Data shown START
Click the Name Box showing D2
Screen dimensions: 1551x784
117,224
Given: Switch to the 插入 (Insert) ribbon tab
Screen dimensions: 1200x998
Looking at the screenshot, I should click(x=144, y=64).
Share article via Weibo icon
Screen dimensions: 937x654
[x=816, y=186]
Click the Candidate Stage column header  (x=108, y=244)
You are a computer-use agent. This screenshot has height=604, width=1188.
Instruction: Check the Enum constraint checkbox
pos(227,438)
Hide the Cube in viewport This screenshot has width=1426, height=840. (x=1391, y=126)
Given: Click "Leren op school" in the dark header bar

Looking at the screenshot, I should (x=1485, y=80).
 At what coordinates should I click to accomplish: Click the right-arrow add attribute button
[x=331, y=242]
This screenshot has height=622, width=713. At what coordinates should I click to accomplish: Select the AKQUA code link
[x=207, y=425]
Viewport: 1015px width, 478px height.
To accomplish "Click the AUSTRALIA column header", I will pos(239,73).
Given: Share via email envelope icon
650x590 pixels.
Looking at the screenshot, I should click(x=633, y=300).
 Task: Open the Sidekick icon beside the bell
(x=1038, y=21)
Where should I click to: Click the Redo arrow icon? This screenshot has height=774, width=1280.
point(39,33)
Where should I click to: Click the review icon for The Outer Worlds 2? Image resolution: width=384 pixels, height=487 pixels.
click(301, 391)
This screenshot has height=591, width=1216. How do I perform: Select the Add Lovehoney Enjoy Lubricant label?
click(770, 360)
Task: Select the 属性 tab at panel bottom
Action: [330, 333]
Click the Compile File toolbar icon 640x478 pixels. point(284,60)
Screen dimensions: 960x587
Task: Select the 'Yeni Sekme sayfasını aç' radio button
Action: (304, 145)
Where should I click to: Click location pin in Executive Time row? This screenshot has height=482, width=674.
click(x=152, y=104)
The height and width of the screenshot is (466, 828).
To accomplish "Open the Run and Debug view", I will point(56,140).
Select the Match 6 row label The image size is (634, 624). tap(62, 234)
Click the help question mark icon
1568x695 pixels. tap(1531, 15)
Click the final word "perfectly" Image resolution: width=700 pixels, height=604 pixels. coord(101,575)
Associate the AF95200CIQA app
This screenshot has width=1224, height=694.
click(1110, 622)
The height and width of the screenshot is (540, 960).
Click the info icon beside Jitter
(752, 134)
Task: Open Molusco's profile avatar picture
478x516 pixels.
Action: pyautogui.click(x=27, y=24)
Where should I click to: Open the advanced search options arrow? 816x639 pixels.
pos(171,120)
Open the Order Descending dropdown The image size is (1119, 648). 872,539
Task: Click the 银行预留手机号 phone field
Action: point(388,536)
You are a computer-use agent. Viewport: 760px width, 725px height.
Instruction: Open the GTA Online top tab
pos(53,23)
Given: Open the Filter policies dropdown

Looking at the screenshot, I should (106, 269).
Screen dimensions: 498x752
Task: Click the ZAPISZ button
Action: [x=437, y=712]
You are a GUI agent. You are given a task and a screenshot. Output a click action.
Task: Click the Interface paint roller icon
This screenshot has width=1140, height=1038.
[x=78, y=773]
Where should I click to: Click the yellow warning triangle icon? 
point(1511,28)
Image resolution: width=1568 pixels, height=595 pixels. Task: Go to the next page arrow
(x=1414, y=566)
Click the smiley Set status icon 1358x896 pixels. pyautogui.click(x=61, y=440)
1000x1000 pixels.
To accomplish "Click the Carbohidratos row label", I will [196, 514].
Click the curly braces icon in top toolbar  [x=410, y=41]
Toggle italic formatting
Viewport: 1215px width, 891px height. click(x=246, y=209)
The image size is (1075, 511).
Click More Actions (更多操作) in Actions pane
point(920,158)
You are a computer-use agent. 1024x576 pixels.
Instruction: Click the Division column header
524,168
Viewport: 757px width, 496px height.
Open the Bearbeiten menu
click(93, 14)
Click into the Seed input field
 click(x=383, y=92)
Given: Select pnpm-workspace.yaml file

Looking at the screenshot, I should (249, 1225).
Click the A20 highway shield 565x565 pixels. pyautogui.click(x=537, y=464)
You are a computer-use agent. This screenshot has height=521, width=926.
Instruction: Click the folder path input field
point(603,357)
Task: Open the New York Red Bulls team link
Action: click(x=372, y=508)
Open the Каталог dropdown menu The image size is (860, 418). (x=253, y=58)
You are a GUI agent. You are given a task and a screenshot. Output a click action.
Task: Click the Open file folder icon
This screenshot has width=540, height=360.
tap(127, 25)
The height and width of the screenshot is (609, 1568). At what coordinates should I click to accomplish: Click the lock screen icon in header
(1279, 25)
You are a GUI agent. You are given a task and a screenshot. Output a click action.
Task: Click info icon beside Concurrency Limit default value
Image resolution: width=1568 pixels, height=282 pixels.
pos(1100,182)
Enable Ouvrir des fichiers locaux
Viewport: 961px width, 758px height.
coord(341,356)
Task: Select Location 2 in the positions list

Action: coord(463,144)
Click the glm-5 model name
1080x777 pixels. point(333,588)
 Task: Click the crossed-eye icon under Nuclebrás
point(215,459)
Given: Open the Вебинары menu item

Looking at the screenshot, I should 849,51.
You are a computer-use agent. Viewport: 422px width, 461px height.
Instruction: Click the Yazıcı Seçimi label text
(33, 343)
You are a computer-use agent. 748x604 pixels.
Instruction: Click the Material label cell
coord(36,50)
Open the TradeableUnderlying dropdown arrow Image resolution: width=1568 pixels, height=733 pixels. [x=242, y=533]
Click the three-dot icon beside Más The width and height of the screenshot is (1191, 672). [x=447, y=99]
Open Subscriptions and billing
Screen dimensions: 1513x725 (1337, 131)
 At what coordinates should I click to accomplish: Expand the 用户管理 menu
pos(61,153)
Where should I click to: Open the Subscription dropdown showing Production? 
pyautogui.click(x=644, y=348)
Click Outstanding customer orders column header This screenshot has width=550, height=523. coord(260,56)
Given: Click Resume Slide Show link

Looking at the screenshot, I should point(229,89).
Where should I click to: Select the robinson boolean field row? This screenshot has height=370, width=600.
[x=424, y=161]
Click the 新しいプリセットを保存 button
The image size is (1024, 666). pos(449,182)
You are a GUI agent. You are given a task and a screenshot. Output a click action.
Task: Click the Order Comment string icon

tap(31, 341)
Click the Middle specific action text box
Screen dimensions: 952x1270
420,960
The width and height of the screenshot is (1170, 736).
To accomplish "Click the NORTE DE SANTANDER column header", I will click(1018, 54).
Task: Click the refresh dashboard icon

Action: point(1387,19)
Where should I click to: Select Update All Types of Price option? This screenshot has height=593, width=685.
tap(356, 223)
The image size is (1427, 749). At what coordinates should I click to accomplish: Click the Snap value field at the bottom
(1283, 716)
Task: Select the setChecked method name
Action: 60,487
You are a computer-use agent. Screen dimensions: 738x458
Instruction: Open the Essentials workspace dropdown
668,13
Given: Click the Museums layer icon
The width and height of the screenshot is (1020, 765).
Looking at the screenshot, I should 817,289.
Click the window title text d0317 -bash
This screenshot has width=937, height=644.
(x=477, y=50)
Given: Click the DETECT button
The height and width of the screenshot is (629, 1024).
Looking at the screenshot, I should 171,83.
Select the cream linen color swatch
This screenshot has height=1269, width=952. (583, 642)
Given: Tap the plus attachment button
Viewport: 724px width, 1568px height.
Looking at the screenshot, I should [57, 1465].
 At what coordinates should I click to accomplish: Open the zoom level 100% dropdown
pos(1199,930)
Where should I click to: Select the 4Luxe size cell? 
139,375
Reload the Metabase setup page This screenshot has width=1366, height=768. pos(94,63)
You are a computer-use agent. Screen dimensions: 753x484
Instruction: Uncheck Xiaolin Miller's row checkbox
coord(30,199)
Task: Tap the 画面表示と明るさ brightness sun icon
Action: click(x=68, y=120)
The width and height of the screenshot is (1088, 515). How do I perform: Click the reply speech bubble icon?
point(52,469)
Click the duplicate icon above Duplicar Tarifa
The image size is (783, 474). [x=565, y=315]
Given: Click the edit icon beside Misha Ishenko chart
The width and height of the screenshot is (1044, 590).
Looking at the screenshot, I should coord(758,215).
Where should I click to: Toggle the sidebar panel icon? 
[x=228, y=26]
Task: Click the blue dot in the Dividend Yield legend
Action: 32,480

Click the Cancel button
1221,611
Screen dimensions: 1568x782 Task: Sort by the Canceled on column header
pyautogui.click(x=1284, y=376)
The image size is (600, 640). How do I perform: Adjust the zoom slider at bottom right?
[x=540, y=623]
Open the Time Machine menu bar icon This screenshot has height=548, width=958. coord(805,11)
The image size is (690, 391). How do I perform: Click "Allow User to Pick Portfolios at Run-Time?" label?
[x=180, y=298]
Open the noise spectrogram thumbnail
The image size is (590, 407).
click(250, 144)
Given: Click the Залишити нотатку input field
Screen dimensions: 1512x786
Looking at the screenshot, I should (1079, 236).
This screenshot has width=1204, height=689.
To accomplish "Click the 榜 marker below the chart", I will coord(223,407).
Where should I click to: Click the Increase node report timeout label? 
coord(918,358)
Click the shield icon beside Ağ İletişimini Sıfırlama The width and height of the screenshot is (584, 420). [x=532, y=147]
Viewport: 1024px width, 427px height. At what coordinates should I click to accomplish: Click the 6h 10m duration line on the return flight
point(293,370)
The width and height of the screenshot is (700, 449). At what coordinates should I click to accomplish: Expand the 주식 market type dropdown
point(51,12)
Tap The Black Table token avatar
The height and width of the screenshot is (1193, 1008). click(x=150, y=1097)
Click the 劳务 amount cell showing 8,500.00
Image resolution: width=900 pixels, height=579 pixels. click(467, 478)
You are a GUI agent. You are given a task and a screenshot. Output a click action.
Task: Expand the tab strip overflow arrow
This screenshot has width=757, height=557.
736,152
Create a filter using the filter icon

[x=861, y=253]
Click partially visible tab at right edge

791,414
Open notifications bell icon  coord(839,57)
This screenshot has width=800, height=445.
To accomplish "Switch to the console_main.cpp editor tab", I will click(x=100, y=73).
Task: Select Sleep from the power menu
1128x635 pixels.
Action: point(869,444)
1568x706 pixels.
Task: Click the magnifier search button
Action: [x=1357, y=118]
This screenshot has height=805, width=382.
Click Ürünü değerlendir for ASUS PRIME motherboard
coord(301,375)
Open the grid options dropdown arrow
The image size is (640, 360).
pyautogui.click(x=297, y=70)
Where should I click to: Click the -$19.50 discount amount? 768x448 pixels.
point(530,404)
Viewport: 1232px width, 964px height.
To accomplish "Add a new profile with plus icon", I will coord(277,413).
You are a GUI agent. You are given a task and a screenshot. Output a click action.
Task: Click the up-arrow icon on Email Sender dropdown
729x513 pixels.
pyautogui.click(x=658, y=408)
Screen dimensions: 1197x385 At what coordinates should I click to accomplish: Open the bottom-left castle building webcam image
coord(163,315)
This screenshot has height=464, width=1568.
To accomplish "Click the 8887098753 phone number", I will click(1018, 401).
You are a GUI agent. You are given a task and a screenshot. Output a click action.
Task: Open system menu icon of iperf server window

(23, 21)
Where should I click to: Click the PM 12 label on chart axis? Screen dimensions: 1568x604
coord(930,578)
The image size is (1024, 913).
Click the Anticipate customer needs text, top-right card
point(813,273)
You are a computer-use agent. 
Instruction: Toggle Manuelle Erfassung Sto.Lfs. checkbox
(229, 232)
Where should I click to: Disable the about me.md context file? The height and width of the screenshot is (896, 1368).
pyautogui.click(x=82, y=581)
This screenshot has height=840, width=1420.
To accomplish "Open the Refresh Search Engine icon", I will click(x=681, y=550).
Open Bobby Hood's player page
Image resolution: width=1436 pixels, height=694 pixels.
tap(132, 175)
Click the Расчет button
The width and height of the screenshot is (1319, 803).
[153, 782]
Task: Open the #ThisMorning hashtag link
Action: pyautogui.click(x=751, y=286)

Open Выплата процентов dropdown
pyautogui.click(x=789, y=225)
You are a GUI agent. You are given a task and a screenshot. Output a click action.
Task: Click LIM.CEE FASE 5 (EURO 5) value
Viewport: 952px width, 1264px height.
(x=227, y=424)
Data shown END
What the exercise asks: Begin with the line above that has "Where should I click to: Select the 4Luxe" and continue through the line that has "Click the shield", setting each one down exactly. Stop there.

Result for this exercise:
Where should I click to: Select the 4Luxe size cell? 
139,375
Reload the Metabase setup page This screenshot has width=1366, height=768. pos(94,63)
You are a computer-use agent. Screen dimensions: 753x484
Instruction: Uncheck Xiaolin Miller's row checkbox
coord(30,199)
Task: Tap the 画面表示と明るさ brightness sun icon
Action: click(x=68, y=120)
The width and height of the screenshot is (1088, 515). How do I perform: Click the reply speech bubble icon?
point(52,469)
Click the duplicate icon above Duplicar Tarifa
The image size is (783, 474). [x=565, y=315]
Given: Click the edit icon beside Misha Ishenko chart
The width and height of the screenshot is (1044, 590).
Looking at the screenshot, I should coord(758,215).
Where should I click to: Toggle the sidebar panel icon? 
[x=228, y=26]
Task: Click the blue dot in the Dividend Yield legend
Action: 32,480

Click the Cancel button
1221,611
Screen dimensions: 1568x782 Task: Sort by the Canceled on column header
pyautogui.click(x=1284, y=376)
The image size is (600, 640). How do I perform: Adjust the zoom slider at bottom right?
[x=540, y=623]
Open the Time Machine menu bar icon This screenshot has height=548, width=958. coord(805,11)
The image size is (690, 391). How do I perform: Click "Allow User to Pick Portfolios at Run-Time?" label?
[x=180, y=298]
Open the noise spectrogram thumbnail
The image size is (590, 407).
click(250, 144)
Given: Click the Залишити нотатку input field
Screen dimensions: 1512x786
Looking at the screenshot, I should (1079, 236).
This screenshot has width=1204, height=689.
To accomplish "Click the 榜 marker below the chart", I will coord(223,407).
Where should I click to: Click the Increase node report timeout label? 
coord(918,358)
Click the shield icon beside Ağ İletişimini Sıfırlama The width and height of the screenshot is (584, 420). [x=532, y=147]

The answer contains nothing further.